For over 20 years Lewin has been studying the molecular basis of the sensation of touch. “Until now, we had known that the ion channel—Piezo2—is required for touch perception, but it was clear that this protein alone cannot explain the entirety of touch sensation,” Lewin explained. The newly reported work by Lewin and team has now discovered a new— and so only the second—ion channel, named Elkin1, that plays a vital role in touch perception.

In fact, Lewin’s team came across Elkin1 a few years ago while investigating a malignant melanoma cell line. The researchers had found that the protein is required for sensing mechanical forces by these highly motile cancer cells. “We previously identified ELKIN1 (TMEM87A) as a protein that is both necessary and sufficient to confer mechanosensitivity to highly metastatic human melanoma cells,” they stated. “Now we wanted to determine whether the same protein also plays a role in touch sensation,” Lewin explained.

For their study now reported in Science, the researchers carried out experiments in lab-grown cells, which provided “multiple lines of evidence that ELKIN1 is likely an ion channel  that can detect mechanical force.” They then bred genetically modified mice that lacked the Elkin1 gene (Elkin1^−/− mice) and conducted simple behavioral experiments that involved lightly brushing a cotton swab against the rodents’ hind paws. “Usually, normal mice react to the cotton swab 90% of the time,” said Lewin.

“In contrast, mice lacking Elkin1 only reacted half of the time, indicating touch insensitivity.” Importantly, the rodents’ reaction to non-mechanical stimuli like temperature was not affected. “… nonmechanosensory modalities, such as heat withdrawal thresholds, were unaltered in Elkin1^−/− mice,” the team pointed out. “Elkin1^−/− mice also showed no deficits in open-field locomotion.”

To investigate further at the neuronal level, Sampurna Chakrabarti, PhD, a scientist in Lewin’s team, used the patch clamp method to record the electrical activity of sensory neurons in response to poking the neuronal membrane.

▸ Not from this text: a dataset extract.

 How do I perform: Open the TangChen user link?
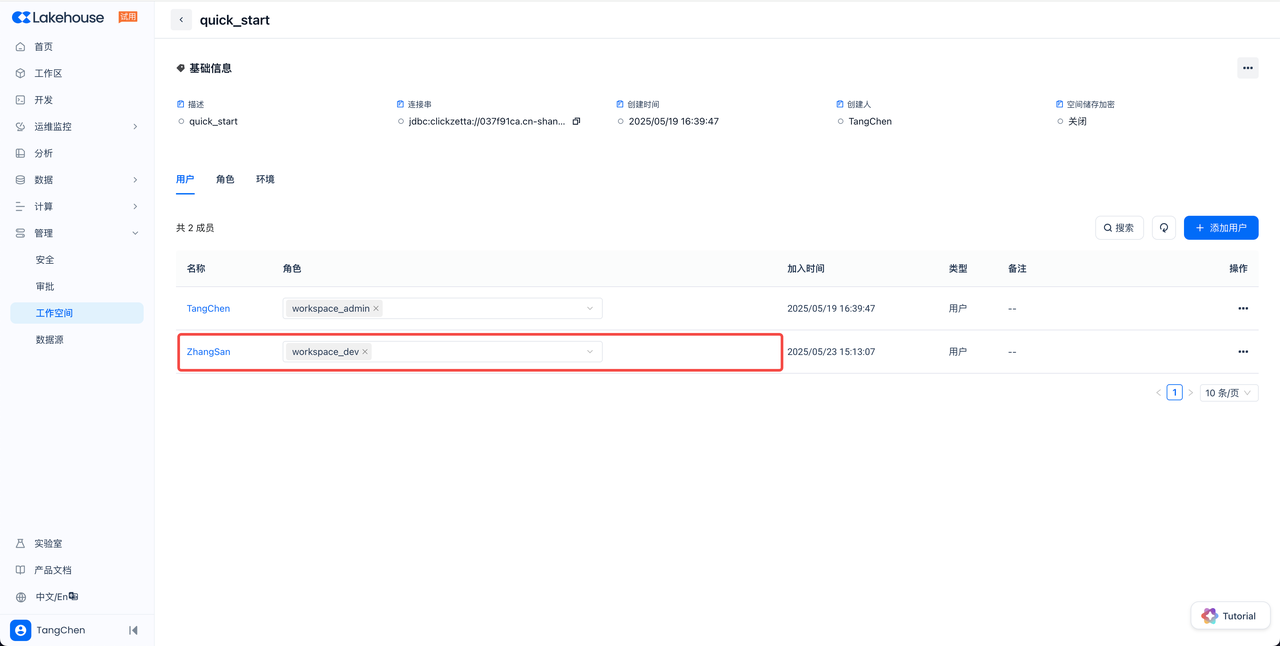tap(208, 309)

“Around half of the neurons in genetically modified mice lacking Elkin1 didn’t respond to mechanical stimuli, and no signal transmission occurred,” says Chakrabarti. “Touch insensitivity in Elkin1^−/− mice was caused by a loss of mechanically activated currents (MA currents) in around half of all sensory neurons activated by light touch (low-threshold mechanoreceptors),” the team commented. “Reintroduction of Elkin1 into sensory neurons from Elkin1^−/− mice restored MA currents.”

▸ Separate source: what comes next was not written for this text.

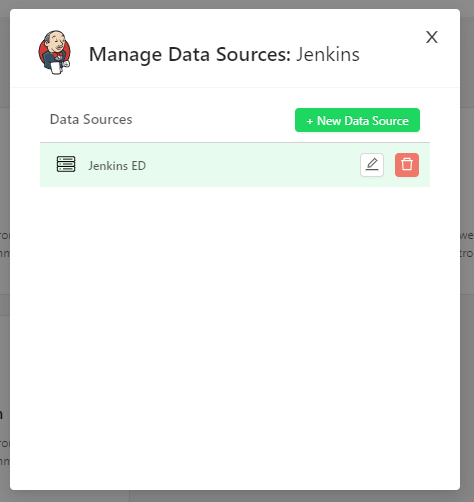Select the Jenkins ED row
Viewport: 474px width, 502px height.
coord(235,165)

Further experiments confirmed that there were no signals relayed from the neuron’s receptor ending in the skin, on the first leg of the signals journey from skin to the spinal cord and brain. The team’s Australian collaborators in the lab of Professor Mirella Dottori, PhD, in the University of Wollongong also tested whether Elkin1 in necessary for touch transduction in human sensory neurons grown in a petri dish from stem cells.

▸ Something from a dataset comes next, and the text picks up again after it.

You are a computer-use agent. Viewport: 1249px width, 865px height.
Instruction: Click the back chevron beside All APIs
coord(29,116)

Their findings also strongly suggest that Elkin1 could play a major role in human touch perception. “The ability of induced human sensory neurons to transduce mechanical forces was severely diminished after knockdown of ELKIN1,” they noted. “Thus, ELKIN1 is an ion channel gated by mechanical force that likely has a conserved role in the transduction of light touch in mice and humans.”

Interestingly, they pointed out, the phenotype observed in sensory neurons was similar to that which followed knock down or genetic ablation of the PIEZO2 mechanosensitive ion channel. And in the induced human sensory neurons, knockdown of PIEZO2 with siRNA also decreased MA currents. “ … very few MA currents remained after the knockdown of both ELKIN1 and PIEZO2,” the team stated. “… we postulated that there may be some functional interaction between PIEZO2 and ELKIN1.”

The researchers reason that during normal signal transmission, Elkin1 and Piezo2 share roles in touch perception. “Our data support a model in which ELKIN1 and PIEZO2 channels share roles in sensory mechanotransduction in LTMRs …” they commented.

The team also found evidence that Elkin1 may play a part in the transmission of painful mechanical stimuli. “If this is confirmed to be the case, we will have not only identified a second ion channel with an indispensable role in normal touch perception, but also a new potential target for treating chronic pain,” said Lewin.